We quickly switch to our hero, Russell Baze (Christian Bale), a steel mill employee in the western Pennsylvania town of Braddock (site of Tony Buba's excellent 1988 documentary “Lightning Over Braddock: A Rustbowl Fantasy”). On the surface, his life doesn't seem so bad: Russell is a solid worker, and Lena (Zoe Saldana), his girlfriend, is loving and tender and, well, a dead ringer for Zoe Saldana.

On the downside, after a lifetime in the mills, his dad is dying, and his brother Rodney (Casey Affleck) has just been called up for yet another tour of duty in Iraq. Rodney is not the sharpest tack in town, which, in Braddock, would be a low bar to hurdle in any case. He also has a gambling problem, and Russell has to keep paying off his debts to local vice boss John Petty (Willem Dafoe).

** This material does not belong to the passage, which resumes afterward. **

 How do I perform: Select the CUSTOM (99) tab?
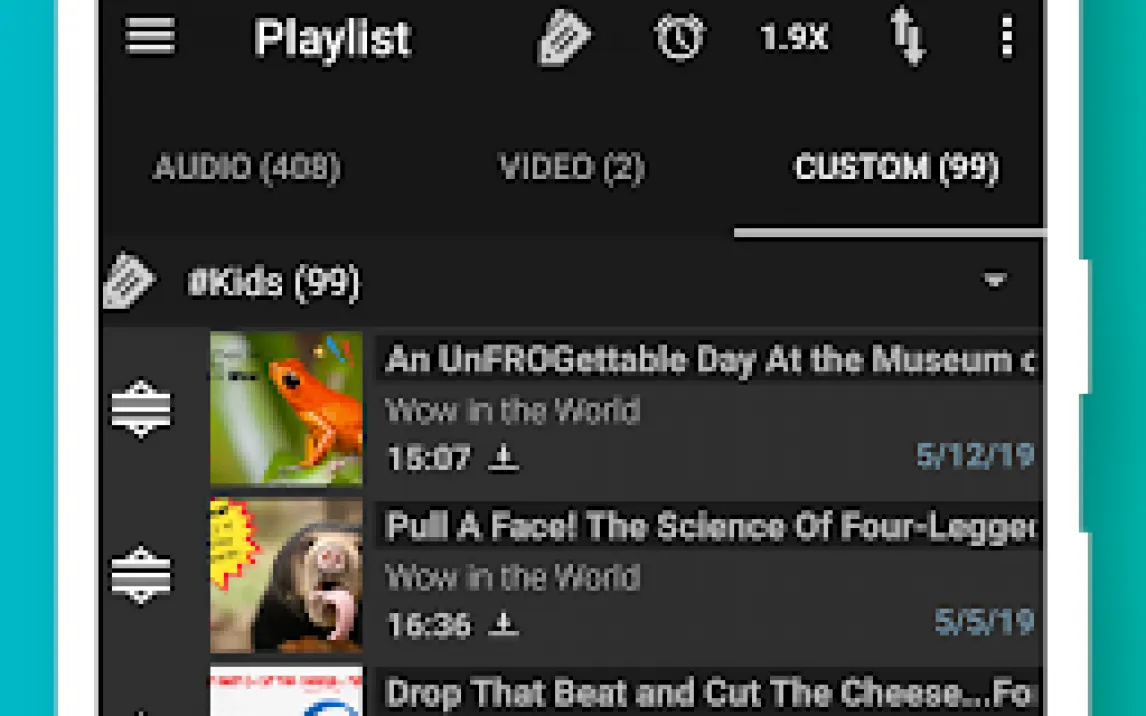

We are just getting to know Russell when something unexpected and tragic happens, landing him in prison. When he emerges four years later, his already impoverished town has only grown more so. The economy has tanked, the mill is likely to shut down, and Dad has died. On top of that, Iraq has taken a heavy toll on Rodney. Still saddled with debts, he's taken to competitive bare-knuckle fighting — a sport run locally by Petty — to stay alive. That leads him to doing business with DeGroat, never a good idea.

 

“Out of the Furnace” is crammed with Oscar winners (Bale, Forest Whitaker) and nominees (Affleck, Harrelson, Willem Dafoe, Sam Shepard), half of whom don't show up much. Bale frets, Affleck mewls and mumbles, and Harrelson just cranks up the scary. I didn't believe Affleck as a tough guy in “Gone Baby Gone,” and I don't believe him here.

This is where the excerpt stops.